WHAT IS NEEDED: Output as a JSON list of strings, one string per line, every line from the one containing "纯净水设备的维修方法 (203, 864)" through the final row, both ends included. Omit blank lines.
+++ DATA IN THIS EXERCISE +++
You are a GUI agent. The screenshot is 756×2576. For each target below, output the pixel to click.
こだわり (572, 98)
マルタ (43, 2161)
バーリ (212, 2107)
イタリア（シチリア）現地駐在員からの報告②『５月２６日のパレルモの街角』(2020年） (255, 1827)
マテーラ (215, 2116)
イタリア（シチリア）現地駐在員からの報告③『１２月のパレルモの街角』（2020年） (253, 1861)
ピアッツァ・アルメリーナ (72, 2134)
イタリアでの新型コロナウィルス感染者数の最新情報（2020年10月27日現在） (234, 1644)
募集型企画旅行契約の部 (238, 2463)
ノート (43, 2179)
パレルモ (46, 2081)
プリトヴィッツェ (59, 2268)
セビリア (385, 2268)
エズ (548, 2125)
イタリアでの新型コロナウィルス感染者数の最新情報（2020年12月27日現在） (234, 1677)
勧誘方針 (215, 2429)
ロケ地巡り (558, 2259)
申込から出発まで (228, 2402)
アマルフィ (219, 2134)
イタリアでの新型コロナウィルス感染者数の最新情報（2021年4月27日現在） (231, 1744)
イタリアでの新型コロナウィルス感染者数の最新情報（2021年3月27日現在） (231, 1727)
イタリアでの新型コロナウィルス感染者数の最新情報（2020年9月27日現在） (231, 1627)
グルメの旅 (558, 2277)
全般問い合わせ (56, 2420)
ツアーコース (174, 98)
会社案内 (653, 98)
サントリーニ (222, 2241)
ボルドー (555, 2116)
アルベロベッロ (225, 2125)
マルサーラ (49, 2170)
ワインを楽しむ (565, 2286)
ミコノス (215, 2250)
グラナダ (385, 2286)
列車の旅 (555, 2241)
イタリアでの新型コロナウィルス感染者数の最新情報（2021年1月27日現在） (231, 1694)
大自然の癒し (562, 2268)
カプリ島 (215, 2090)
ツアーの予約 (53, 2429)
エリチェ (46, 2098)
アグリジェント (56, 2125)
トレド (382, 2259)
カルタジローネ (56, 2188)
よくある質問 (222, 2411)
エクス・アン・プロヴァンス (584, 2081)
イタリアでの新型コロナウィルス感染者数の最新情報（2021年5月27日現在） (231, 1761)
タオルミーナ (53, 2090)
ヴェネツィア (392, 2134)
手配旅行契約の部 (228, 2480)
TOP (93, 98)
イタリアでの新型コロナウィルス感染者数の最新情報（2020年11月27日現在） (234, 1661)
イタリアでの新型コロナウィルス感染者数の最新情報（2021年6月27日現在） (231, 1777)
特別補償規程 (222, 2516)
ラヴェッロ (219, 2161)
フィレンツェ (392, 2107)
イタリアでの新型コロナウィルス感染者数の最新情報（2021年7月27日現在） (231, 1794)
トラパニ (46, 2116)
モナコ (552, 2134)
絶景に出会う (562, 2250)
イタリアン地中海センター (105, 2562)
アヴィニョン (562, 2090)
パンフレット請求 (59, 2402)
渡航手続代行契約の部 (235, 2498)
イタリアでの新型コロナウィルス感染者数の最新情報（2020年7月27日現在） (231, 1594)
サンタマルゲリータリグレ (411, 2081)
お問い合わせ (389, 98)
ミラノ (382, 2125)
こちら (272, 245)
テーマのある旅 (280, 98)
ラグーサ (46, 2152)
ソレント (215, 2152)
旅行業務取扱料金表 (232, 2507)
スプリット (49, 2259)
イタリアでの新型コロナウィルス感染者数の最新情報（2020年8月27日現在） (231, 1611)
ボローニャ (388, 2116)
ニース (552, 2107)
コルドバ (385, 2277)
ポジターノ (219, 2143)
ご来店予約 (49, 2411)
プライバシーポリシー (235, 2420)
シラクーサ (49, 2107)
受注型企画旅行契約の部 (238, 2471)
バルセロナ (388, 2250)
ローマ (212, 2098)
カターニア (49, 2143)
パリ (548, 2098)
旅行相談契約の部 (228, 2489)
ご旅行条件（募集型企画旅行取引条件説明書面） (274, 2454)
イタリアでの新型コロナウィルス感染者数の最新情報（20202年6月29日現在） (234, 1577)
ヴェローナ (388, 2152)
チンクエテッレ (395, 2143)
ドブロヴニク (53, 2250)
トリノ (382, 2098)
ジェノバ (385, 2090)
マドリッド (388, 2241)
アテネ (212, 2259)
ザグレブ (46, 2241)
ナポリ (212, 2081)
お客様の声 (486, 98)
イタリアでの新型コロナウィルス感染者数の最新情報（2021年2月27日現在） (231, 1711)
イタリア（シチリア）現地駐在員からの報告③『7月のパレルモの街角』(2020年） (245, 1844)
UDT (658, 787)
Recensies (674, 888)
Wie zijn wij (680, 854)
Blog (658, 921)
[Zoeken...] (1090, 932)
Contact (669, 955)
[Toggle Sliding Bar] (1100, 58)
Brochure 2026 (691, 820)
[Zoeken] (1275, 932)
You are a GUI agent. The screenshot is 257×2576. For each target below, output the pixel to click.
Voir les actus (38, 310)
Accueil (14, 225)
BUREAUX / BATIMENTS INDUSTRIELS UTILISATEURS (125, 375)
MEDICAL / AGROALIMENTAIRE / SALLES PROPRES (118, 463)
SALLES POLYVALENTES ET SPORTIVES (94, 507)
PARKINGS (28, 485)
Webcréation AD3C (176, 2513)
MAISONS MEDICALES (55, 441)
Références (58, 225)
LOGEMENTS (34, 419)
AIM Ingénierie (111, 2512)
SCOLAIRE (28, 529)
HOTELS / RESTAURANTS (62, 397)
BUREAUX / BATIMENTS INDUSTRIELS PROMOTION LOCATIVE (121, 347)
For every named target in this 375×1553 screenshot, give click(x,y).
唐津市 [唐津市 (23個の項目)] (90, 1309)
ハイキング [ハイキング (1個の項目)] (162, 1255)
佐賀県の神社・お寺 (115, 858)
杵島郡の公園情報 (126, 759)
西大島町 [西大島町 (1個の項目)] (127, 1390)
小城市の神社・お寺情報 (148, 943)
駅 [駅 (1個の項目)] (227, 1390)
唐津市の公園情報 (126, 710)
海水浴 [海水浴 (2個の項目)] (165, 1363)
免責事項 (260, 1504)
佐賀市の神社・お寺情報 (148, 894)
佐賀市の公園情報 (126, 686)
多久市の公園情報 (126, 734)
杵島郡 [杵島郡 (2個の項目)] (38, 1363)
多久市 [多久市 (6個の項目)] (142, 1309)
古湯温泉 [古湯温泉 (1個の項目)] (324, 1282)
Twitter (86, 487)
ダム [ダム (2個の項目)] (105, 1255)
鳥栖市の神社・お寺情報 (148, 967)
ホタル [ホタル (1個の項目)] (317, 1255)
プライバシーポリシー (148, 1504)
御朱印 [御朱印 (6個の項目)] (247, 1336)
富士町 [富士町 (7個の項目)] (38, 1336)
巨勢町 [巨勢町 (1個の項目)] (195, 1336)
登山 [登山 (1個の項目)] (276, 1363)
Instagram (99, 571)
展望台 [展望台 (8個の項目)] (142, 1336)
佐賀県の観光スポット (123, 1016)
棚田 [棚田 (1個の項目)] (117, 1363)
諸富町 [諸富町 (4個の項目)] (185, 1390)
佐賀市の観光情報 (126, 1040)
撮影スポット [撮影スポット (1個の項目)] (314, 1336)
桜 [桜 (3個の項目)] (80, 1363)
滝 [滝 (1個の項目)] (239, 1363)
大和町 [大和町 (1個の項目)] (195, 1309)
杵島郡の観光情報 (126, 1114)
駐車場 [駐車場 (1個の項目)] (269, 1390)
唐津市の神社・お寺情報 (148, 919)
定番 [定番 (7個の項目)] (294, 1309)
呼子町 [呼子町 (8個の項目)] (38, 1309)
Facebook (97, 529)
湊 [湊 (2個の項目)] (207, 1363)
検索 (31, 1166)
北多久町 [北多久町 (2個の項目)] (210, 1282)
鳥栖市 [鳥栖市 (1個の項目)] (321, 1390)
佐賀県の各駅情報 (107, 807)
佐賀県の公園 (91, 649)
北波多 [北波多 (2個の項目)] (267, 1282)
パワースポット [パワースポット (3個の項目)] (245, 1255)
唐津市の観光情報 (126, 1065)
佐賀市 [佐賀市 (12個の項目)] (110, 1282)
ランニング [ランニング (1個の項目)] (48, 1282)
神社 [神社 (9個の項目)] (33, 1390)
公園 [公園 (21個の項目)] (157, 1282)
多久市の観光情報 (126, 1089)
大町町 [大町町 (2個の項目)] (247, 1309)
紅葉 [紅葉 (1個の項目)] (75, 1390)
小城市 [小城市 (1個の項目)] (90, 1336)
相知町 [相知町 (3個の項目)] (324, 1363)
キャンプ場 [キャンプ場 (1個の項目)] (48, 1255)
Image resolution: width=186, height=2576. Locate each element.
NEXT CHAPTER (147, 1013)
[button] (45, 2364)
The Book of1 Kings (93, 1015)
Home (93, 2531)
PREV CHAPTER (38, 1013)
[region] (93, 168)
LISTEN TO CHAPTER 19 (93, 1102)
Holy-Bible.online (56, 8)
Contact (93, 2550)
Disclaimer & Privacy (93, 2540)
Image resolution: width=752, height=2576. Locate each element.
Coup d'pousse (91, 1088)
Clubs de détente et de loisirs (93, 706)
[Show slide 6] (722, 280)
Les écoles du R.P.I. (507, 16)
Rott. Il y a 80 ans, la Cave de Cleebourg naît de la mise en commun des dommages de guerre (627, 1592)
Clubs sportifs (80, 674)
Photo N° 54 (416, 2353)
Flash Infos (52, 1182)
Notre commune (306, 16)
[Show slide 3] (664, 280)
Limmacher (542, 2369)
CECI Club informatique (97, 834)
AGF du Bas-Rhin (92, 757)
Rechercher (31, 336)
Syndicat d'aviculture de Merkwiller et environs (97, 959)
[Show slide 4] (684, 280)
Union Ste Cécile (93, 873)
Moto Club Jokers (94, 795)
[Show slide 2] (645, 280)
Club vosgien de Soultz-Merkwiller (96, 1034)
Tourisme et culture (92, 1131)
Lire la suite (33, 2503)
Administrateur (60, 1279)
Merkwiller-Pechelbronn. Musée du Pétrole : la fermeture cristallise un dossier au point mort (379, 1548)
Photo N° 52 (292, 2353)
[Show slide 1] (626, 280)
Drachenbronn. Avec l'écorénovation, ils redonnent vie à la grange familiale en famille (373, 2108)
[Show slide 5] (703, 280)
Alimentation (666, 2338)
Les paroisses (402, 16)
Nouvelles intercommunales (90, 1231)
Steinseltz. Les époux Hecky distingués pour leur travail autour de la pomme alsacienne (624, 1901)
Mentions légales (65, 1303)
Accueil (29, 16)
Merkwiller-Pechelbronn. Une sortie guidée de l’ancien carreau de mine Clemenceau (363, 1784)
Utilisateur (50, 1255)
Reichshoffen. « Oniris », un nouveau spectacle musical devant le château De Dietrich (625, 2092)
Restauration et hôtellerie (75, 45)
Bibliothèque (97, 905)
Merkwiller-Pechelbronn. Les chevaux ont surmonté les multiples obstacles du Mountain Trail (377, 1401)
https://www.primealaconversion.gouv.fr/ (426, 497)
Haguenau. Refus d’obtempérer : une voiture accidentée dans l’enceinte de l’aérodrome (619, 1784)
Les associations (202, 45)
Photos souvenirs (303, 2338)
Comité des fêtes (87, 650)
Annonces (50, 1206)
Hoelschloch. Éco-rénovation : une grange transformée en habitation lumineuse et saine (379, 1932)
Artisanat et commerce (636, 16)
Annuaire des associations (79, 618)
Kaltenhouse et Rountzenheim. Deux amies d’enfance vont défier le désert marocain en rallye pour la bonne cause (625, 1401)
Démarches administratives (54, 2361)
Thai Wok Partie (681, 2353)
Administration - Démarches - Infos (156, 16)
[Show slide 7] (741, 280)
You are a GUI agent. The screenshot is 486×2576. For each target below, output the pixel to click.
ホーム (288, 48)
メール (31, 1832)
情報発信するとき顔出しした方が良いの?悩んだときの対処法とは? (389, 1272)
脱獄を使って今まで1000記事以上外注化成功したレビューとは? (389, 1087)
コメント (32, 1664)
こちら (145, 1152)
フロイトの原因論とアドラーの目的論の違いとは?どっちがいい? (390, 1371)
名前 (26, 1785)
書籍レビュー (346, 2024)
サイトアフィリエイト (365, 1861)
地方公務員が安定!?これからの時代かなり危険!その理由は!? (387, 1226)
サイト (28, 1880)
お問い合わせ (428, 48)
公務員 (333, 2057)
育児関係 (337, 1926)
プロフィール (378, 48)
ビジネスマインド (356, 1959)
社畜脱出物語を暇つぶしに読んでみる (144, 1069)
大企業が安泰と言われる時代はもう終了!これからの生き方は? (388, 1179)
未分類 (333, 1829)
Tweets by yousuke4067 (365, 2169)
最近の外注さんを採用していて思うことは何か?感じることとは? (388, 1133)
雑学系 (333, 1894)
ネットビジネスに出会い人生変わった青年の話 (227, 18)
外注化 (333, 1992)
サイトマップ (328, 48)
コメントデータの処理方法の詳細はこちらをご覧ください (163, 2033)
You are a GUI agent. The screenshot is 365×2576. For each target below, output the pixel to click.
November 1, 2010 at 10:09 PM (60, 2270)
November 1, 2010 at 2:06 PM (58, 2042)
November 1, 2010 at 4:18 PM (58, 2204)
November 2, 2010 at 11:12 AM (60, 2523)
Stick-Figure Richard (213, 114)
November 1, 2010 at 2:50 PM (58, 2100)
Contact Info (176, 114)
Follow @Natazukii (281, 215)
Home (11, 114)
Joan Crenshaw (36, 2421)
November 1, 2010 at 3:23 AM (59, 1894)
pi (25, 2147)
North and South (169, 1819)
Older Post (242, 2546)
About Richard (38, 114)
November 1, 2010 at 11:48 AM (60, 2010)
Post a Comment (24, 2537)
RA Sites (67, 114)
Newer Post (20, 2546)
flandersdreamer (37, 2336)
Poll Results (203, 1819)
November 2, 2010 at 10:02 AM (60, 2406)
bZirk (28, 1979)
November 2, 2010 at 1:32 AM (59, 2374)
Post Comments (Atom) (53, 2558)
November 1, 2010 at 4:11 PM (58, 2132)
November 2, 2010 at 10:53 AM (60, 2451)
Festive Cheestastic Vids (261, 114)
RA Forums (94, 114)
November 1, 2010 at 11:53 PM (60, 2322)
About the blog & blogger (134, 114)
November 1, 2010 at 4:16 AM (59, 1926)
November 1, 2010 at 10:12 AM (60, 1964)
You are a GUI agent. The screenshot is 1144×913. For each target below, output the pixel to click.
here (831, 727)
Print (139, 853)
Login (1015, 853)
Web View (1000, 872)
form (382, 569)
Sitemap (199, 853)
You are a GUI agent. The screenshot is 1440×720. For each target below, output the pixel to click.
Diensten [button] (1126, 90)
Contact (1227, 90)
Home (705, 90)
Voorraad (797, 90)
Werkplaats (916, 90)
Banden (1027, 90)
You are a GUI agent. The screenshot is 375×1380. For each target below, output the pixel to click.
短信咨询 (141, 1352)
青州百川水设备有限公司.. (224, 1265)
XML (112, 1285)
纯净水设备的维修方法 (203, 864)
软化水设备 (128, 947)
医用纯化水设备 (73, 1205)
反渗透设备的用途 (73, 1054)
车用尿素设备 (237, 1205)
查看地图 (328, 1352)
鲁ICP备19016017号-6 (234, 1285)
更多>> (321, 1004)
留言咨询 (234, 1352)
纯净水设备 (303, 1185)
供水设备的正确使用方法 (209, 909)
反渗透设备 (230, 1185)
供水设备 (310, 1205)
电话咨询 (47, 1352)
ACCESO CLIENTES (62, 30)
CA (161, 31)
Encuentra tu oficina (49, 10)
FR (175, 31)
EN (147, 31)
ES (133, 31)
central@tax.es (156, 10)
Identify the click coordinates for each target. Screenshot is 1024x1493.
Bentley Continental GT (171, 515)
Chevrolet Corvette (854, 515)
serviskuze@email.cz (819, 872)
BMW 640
+++
RIGHT ANSWER:
[
  "纯净水设备的维修方法 (203, 864)",
  "软化水设备 (128, 947)",
  "医用纯化水设备 (73, 1205)",
  "反渗透设备的用途 (73, 1054)",
  "车用尿素设备 (237, 1205)",
  "查看地图 (328, 1352)",
  "鲁ICP备19016017号-6 (234, 1285)",
  "更多>> (321, 1004)",
  "留言咨询 (234, 1352)",
  "纯净水设备 (303, 1185)",
  "供水设备的正确使用方法 (209, 909)",
  "反渗透设备 (230, 1185)",
  "供水设备 (310, 1205)",
  "电话咨询 (47, 1352)",
  "ACCESO CLIENTES (62, 30)",
  "CA (161, 31)",
  "Encuentra tu oficina (49, 10)",
  "FR (175, 31)",
  "EN (147, 31)",
  "ES (133, 31)",
  "central@tax.es (156, 10)",
  "Identify the click coordinates for each target. Screenshot is 1024x1493.",
  "Bentley Continental GT (171, 515)",
  "Chevrolet Corvette (854, 515)",
  "serviskuze@email.cz (819, 872)",
  "BMW 640"
]